*DATA ENTRIES:*
==========

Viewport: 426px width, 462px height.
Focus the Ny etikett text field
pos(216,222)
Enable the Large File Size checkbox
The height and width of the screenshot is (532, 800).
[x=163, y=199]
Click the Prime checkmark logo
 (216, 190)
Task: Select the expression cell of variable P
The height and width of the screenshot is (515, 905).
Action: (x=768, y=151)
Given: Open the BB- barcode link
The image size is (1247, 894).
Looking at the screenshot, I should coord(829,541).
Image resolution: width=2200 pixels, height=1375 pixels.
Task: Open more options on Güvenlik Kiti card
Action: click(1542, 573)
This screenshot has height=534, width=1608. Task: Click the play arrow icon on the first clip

==========

Can you copy the listing above line for line, leaving every character unchanged?

*EXERCISE ANSWER:*
Viewport: 426px width, 462px height.
Focus the Ny etikett text field
pos(216,222)
Enable the Large File Size checkbox
The height and width of the screenshot is (532, 800).
[x=163, y=199]
Click the Prime checkmark logo
 (216, 190)
Task: Select the expression cell of variable P
The height and width of the screenshot is (515, 905).
Action: (x=768, y=151)
Given: Open the BB- barcode link
The image size is (1247, 894).
Looking at the screenshot, I should coord(829,541).
Image resolution: width=2200 pixels, height=1375 pixels.
Task: Open more options on Güvenlik Kiti card
Action: click(1542, 573)
This screenshot has height=534, width=1608. Task: Click the play arrow icon on the first clip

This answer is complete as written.